Three tests were then given to measure daytime sleepiness and performance. The drivers were put in a dark room and observed to see how long it took them to doze off. Drivers who logged less than five hours of sleep dozed-off more quickly than those who got seven to eight hours of sleep. Drivers with severe sleep apnea also dozed-off more rapidly. A lab test to analyze attention and reaction time and another to gauge "lane tracking ability" also turned up performance impairment among the sleep-deprived.
When the results were compiled, investigators discovered:
- Just over five percent of drivers showed impairment on all three performance-related tests.
- Nearly 60 percent did not fare well by at least one measure.
- About half of the drivers who got less than five hours of sleep had two or three impairments. That's compared to 10 percent of driver who got more than eight hours of sleep regularly.
- Likewise, about 60 percent of the drivers with severe sleep apnea had two or three impairments.

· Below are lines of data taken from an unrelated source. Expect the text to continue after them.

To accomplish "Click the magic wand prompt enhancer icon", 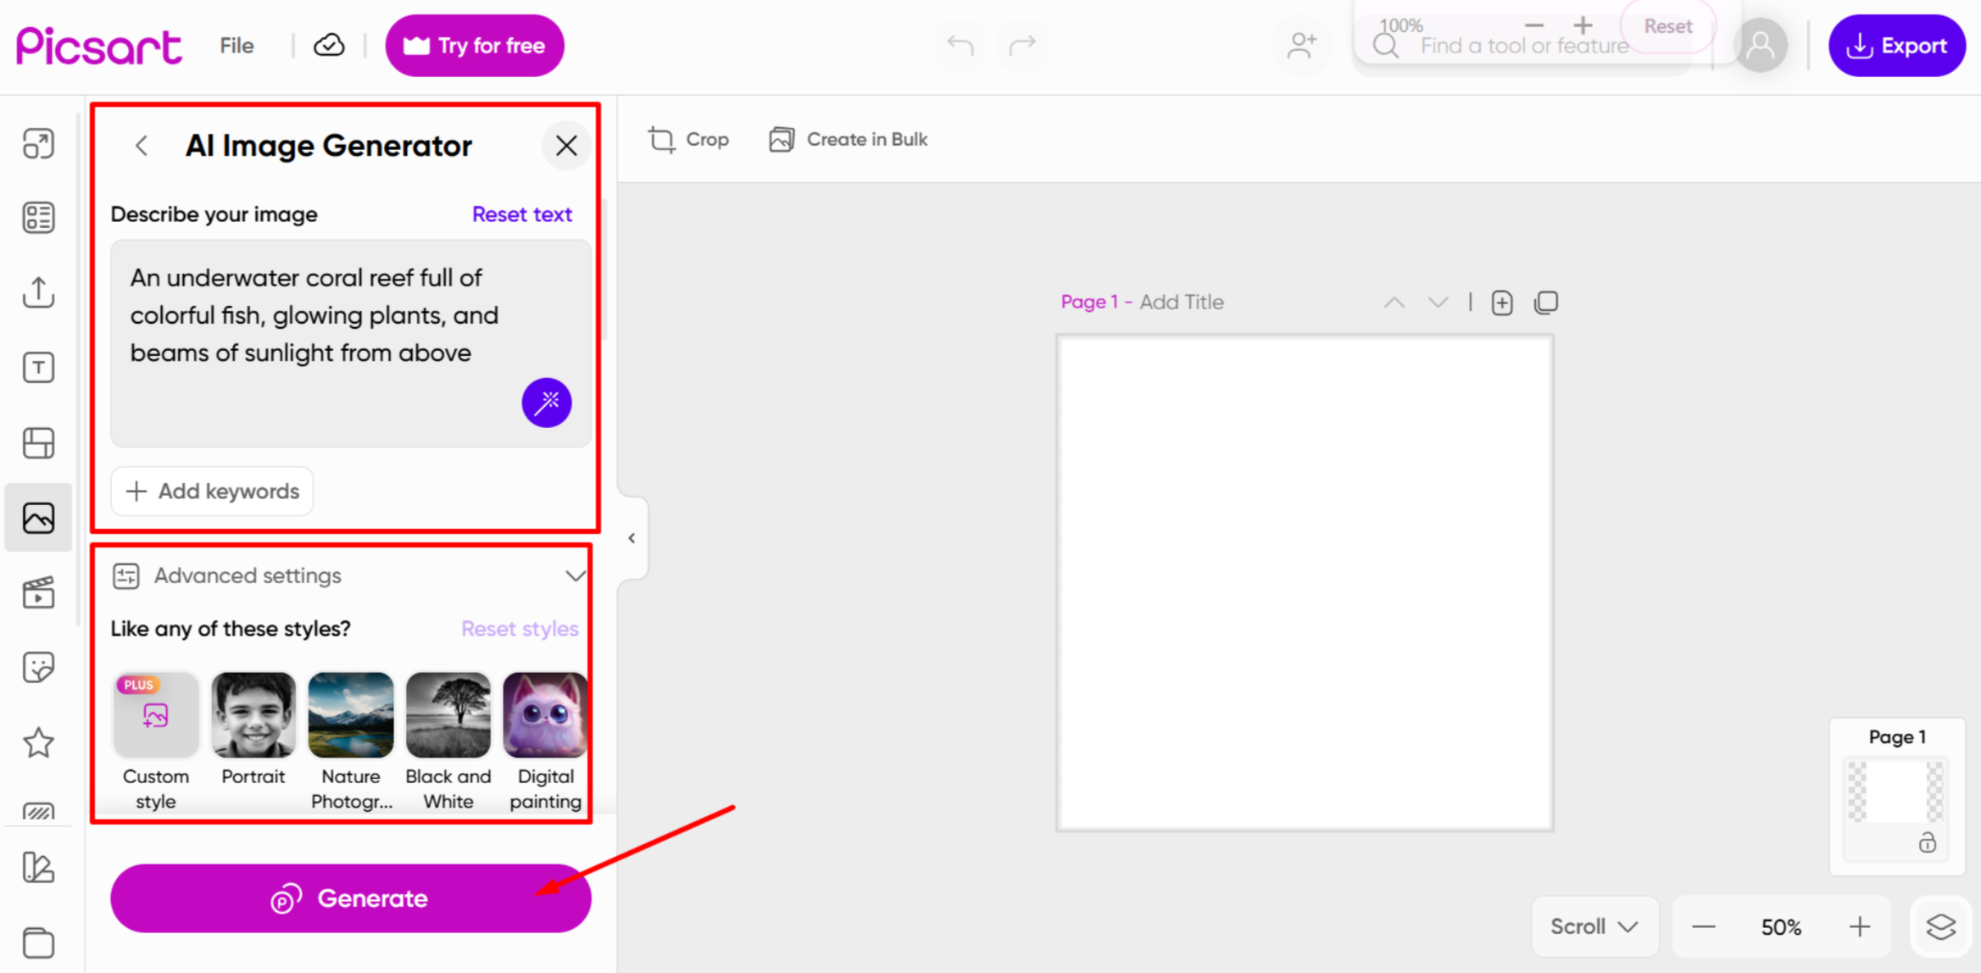I will point(547,403).
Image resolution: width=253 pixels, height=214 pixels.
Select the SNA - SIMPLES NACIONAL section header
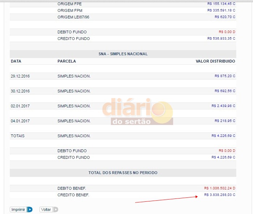(123, 54)
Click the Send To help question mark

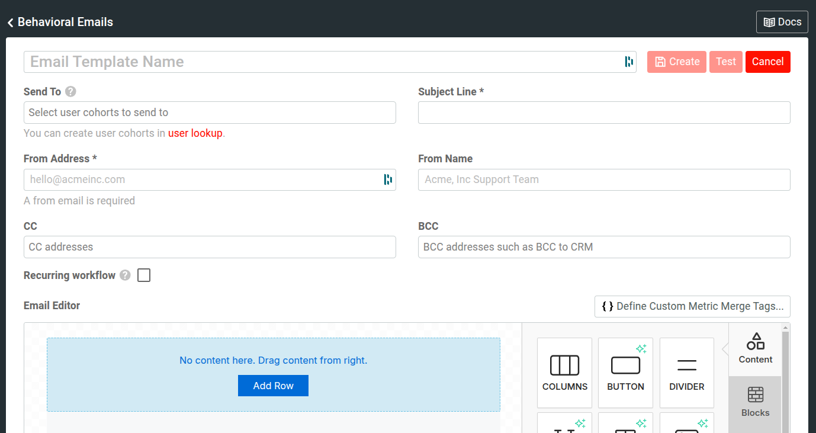70,91
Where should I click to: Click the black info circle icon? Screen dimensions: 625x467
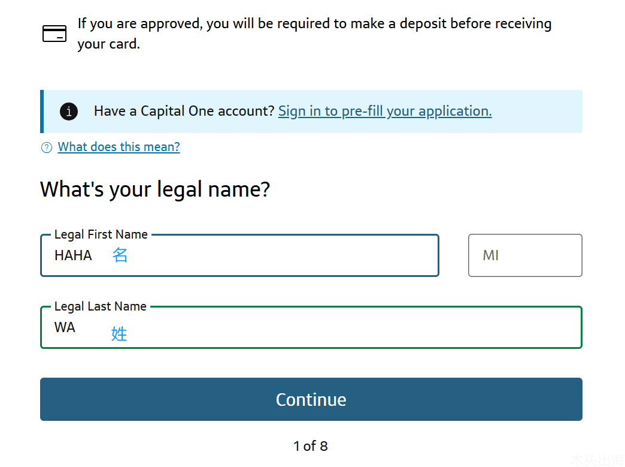pos(69,112)
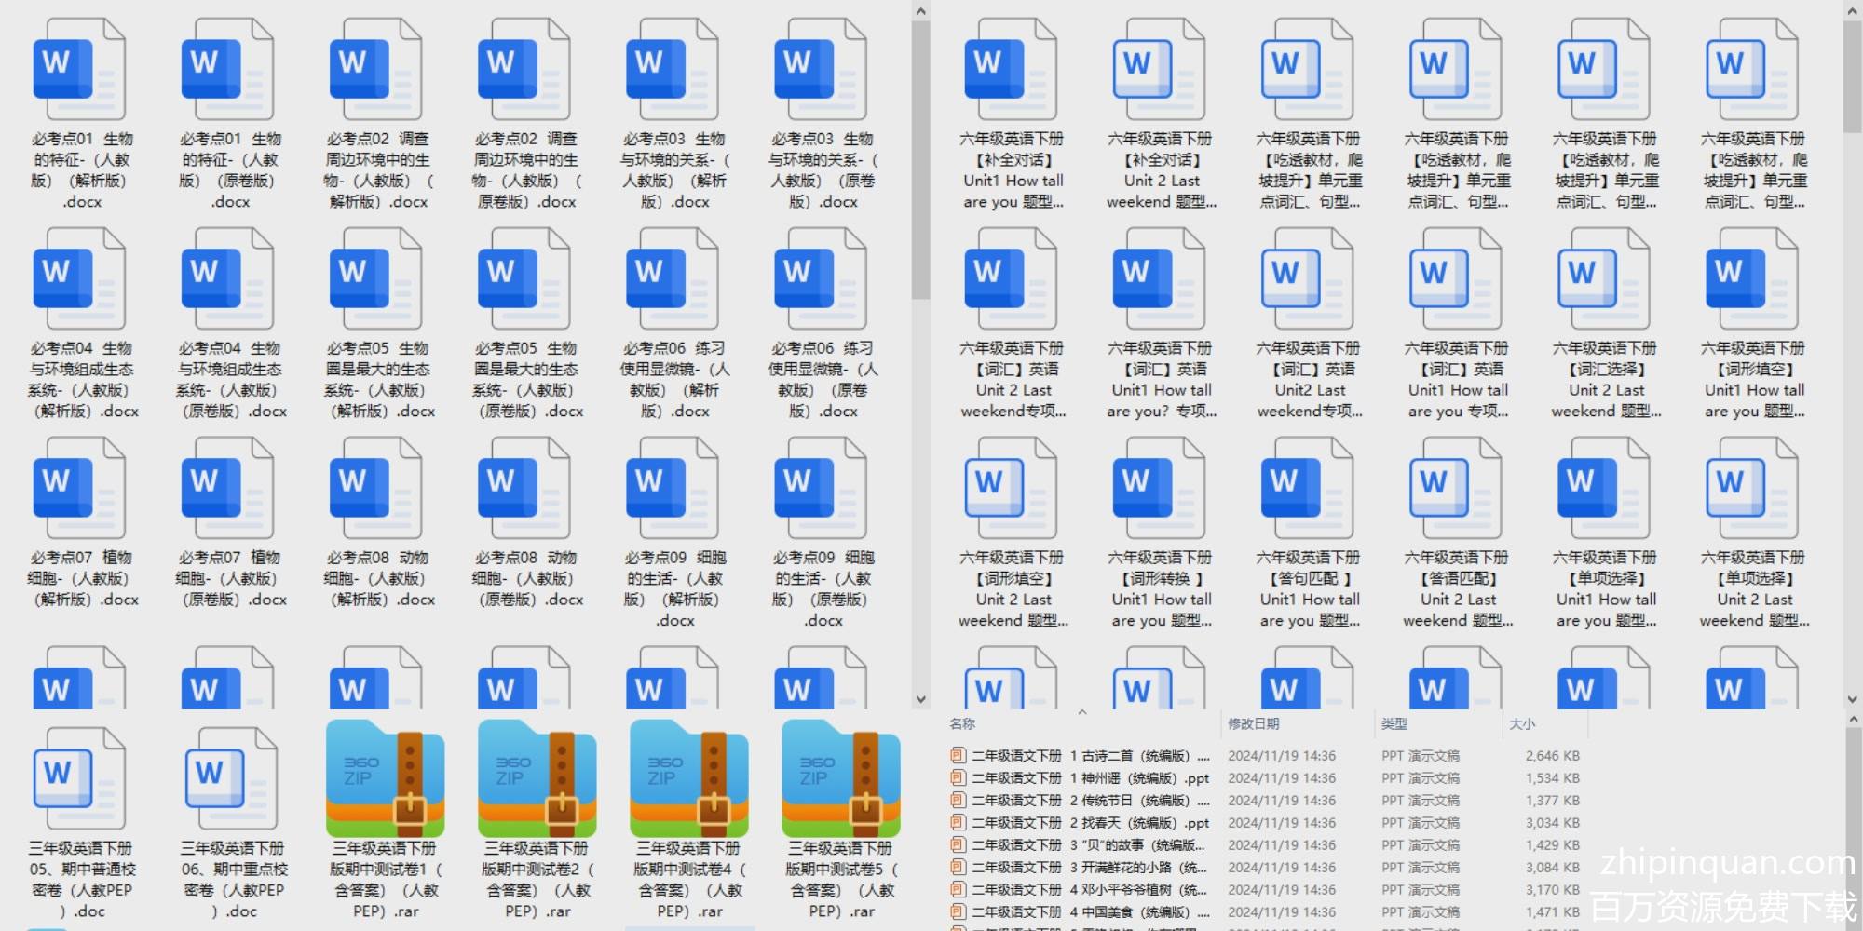Viewport: 1863px width, 931px height.
Task: Select 三年级英语下册 05 期中普通校密卷 doc
Action: 80,780
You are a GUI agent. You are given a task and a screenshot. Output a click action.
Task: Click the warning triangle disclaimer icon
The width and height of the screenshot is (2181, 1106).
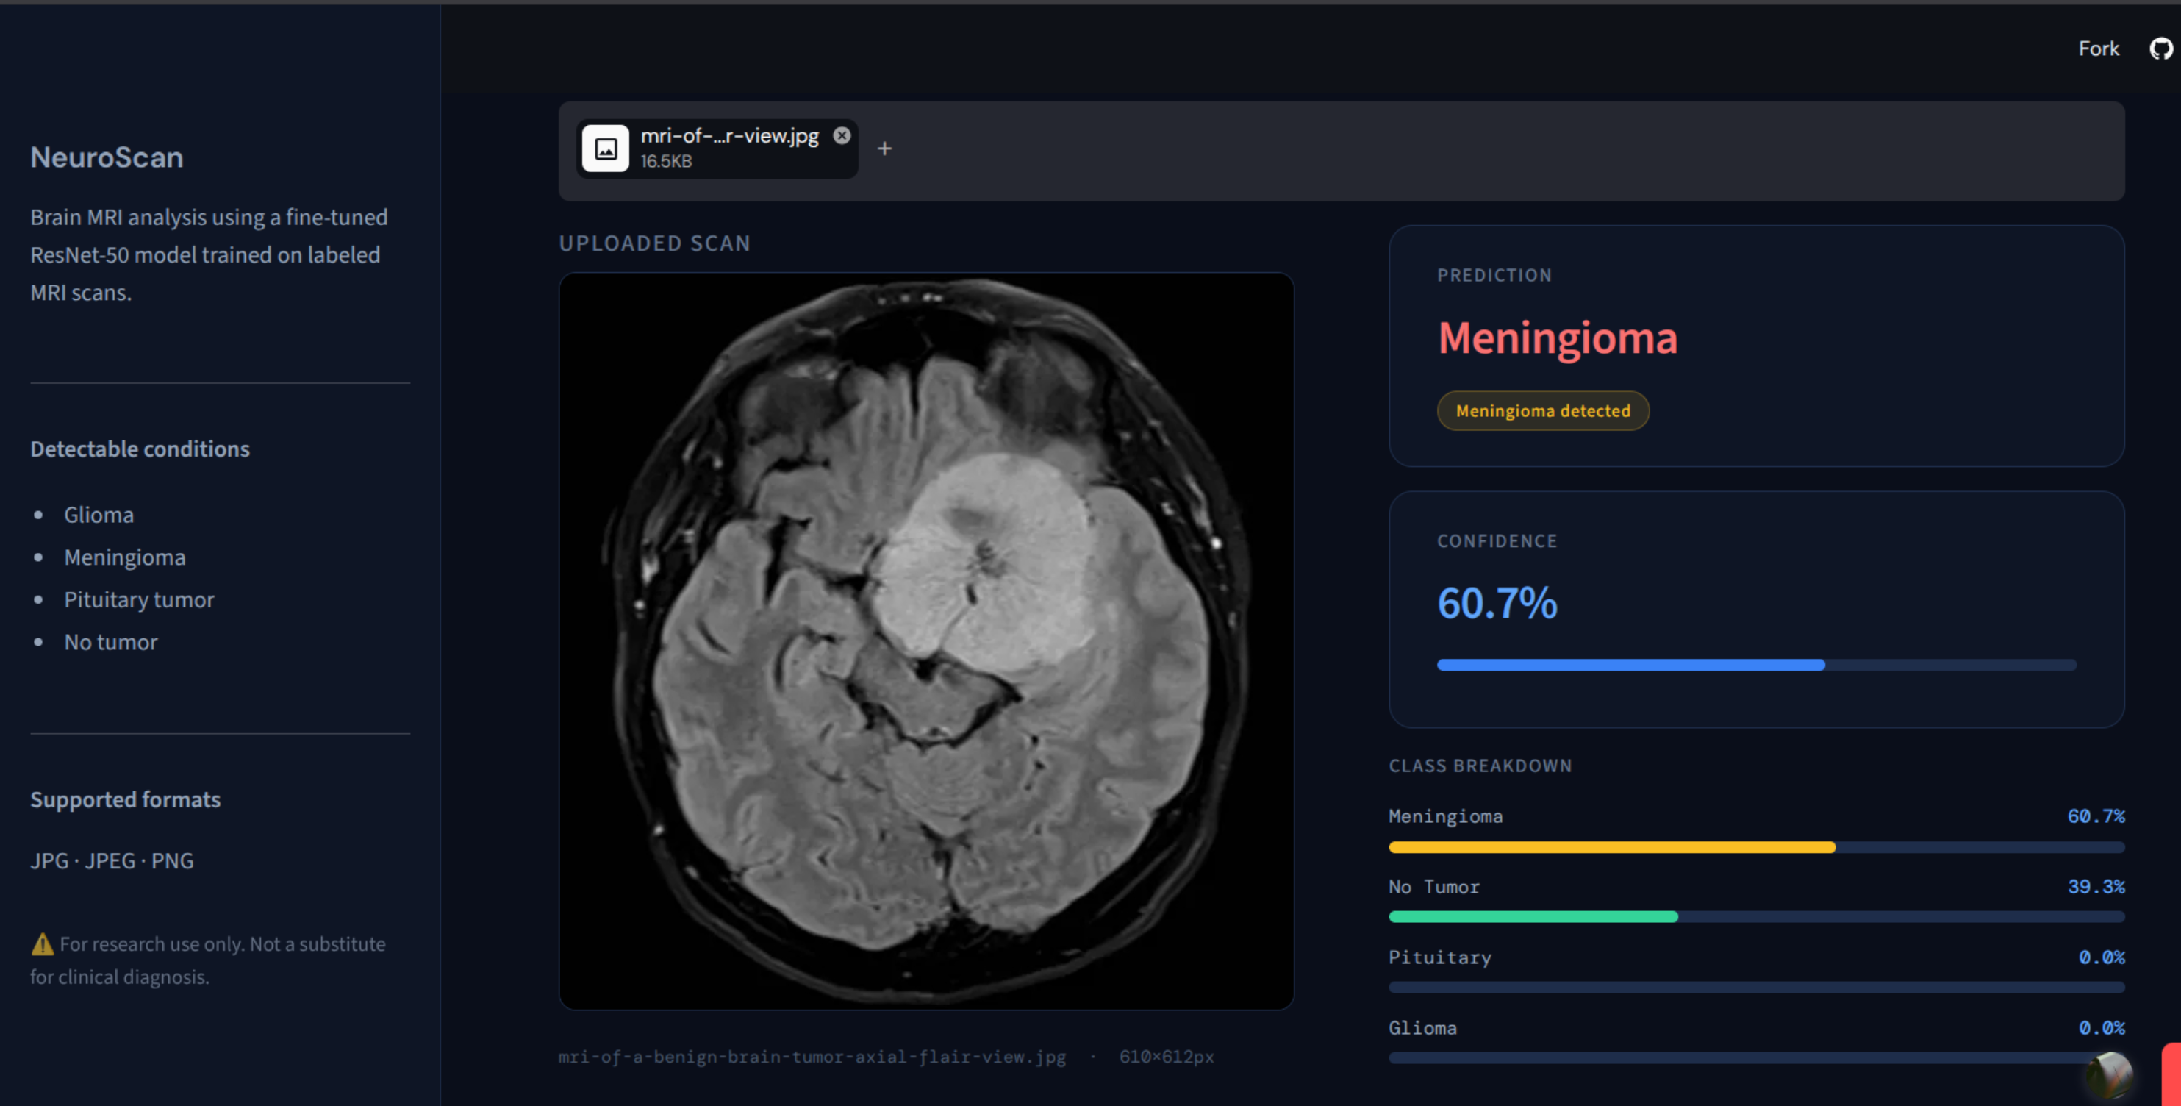pos(42,943)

- Develop strategies to identify impaired drivers through objective testing.
- Implement programs to identify and test drivers with severe sleep apnea and monitor that they stick to their treatment.
- And introduce programs to assess and promote longer durations of sleep among commercial drivers.
The results of this study are published in the August 15th issue of the American Journal of Respiratory and Critical Care Medicine.
The research was funded through a contract from the Trucking Research Institute, American Trucking Associations -- that was funded by the Federal Motor Carrier Safety Administration. The National Institutes of Health also provided funding.
This was a single site study conducted at Penn.